Hermann Körner flung up his arms, tumbled backward, and lay upon the grating very still.
Dropping his weapon, Max stepped over him and made his way to the periscope. Trembling from head to foot, he yet controlled himself sufficiently to bend over the instrument to adjust its disturbed focus. Reflected in the mirror he saw the image of an immense Atlantic liner with four red funnels, and many decks crowded with people. Her whole vast fabric was heeling over.
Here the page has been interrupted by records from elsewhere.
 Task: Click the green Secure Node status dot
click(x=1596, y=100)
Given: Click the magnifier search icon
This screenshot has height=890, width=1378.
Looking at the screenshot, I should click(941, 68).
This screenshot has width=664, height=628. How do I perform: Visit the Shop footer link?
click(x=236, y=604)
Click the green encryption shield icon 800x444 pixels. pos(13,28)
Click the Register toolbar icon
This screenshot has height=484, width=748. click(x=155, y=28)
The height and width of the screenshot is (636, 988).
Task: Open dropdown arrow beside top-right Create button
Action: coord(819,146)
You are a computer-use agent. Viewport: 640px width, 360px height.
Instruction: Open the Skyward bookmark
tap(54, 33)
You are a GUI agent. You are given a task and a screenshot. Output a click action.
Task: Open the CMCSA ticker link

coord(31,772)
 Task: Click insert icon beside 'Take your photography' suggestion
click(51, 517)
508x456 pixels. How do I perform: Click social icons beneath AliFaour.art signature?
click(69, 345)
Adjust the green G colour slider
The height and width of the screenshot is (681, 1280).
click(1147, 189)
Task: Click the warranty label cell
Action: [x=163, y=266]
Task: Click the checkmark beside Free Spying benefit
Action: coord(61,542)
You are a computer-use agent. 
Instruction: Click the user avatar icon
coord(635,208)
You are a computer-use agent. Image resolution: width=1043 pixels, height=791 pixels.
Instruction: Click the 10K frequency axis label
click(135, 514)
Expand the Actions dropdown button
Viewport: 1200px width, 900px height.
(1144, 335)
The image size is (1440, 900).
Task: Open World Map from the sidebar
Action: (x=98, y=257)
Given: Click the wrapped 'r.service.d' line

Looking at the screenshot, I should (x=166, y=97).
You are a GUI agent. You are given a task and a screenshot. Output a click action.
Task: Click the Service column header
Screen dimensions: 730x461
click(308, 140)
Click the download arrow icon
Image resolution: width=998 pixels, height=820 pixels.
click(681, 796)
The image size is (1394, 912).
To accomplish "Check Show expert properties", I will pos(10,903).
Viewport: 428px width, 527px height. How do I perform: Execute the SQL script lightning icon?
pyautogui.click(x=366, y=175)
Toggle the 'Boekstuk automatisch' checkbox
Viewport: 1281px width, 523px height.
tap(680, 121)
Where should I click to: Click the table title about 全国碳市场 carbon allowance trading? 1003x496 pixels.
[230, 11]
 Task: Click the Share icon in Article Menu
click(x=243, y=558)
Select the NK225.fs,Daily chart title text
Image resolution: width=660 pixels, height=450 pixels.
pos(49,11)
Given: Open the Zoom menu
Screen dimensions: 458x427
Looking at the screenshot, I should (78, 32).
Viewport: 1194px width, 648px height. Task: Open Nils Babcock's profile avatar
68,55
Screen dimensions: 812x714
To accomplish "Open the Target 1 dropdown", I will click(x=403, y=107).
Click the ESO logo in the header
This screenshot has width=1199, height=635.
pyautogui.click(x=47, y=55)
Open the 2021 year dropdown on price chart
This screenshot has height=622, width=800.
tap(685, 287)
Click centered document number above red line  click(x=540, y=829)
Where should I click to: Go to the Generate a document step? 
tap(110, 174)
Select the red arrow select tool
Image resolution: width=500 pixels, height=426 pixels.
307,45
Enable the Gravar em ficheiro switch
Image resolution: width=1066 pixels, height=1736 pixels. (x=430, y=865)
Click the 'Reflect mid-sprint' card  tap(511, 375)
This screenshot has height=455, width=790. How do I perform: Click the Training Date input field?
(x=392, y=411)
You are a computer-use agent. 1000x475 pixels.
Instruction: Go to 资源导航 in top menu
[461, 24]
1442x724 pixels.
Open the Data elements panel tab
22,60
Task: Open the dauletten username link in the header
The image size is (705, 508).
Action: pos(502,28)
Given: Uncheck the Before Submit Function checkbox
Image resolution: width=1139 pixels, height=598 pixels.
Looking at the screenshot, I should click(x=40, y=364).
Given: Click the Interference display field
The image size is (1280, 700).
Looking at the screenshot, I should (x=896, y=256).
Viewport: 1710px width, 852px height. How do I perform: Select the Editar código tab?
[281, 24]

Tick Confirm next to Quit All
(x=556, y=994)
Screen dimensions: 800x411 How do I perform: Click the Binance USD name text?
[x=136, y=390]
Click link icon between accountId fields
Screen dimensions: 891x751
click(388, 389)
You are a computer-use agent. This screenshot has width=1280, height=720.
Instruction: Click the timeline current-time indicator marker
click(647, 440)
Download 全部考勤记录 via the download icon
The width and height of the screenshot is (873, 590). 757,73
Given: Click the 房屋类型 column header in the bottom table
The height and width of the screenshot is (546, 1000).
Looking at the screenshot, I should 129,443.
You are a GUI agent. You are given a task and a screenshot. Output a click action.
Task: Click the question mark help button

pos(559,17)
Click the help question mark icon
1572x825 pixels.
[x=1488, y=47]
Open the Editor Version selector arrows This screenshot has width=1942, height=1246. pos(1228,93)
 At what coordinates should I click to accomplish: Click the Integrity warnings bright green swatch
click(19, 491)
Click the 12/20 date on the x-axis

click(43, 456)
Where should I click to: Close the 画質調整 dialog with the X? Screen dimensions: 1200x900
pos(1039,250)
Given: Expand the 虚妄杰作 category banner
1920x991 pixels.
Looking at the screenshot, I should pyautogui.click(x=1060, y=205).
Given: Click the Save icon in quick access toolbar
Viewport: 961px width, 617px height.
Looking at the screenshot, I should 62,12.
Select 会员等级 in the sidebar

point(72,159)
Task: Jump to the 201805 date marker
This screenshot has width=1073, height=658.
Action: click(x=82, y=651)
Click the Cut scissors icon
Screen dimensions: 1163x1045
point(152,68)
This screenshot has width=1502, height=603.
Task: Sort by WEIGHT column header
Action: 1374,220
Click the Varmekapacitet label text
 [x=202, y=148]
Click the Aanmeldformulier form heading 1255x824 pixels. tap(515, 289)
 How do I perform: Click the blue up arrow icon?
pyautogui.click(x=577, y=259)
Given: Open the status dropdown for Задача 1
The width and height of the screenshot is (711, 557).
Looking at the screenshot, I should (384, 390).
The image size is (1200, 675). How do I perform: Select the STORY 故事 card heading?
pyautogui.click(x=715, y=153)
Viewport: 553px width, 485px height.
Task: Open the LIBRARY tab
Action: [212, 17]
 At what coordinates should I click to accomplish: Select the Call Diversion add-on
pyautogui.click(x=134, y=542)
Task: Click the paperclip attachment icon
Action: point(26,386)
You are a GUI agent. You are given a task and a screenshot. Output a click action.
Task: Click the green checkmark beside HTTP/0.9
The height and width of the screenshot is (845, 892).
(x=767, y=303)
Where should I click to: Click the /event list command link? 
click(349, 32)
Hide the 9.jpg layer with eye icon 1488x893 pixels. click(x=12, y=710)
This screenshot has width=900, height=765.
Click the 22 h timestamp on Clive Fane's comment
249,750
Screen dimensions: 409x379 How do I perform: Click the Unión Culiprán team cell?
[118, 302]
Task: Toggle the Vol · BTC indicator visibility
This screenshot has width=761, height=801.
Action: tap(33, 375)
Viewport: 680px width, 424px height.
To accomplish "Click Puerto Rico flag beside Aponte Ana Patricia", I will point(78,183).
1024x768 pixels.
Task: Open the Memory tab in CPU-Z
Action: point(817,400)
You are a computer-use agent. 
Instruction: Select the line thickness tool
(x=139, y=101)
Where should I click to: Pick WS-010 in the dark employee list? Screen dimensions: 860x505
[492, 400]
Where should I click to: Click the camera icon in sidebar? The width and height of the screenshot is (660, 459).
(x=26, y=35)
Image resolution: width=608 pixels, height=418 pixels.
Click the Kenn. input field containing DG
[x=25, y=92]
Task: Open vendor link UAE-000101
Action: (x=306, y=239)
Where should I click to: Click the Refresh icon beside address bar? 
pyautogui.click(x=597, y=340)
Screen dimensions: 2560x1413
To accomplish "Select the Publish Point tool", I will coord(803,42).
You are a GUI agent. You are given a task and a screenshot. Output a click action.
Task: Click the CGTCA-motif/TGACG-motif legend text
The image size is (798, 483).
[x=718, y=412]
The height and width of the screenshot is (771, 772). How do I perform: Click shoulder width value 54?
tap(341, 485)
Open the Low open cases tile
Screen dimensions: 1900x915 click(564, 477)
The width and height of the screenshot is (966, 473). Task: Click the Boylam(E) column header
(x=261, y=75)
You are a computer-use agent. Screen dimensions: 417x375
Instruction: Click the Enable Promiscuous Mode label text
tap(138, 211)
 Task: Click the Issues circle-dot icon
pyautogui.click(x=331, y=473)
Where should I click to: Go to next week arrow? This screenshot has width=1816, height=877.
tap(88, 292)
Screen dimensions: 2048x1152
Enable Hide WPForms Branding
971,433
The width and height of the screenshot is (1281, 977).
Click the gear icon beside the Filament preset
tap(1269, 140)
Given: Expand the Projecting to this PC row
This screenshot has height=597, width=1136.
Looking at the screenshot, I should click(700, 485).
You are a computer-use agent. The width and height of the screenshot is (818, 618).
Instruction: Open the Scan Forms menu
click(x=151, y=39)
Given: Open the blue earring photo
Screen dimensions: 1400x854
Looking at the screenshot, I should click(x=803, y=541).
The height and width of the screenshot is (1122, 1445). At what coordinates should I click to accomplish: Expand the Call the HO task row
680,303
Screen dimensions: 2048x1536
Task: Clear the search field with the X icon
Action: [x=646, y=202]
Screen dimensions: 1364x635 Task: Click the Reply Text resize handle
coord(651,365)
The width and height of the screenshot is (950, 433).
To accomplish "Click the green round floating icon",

She seemed to have been struck by the torpedo somewhere amidships.
"How awful!" he exclaimed.
He turned to look once again at the commander lying dead at his feet.
"God forgive me," he repeated. "But it is less than you deserve."
CHAPTER XXXIII.
MAX RENOUNCES THE FATHERLAND.
Max Hilliger was now alone in the submarine's conning-tower and in charge of its controls. He was shaking violently as he began to realise the horror of what he had done.
He had deliberately fired a bullet into the heart of his superior officer, who had also been his companion and his friend. It was a terrible thing to have done; yet he believed that the act was justified. He only regretted that he had not committed it sooner, before Hermann Körner had had time to give the fatal command for the discharging of the torpedo.
Had he done so, had he fired his shot at the right instant, how many hundreds of precious lives he might have saved! He would have had no haunting regrets in taking one man's life, if by taking it he had been able to prevent a far greater crime.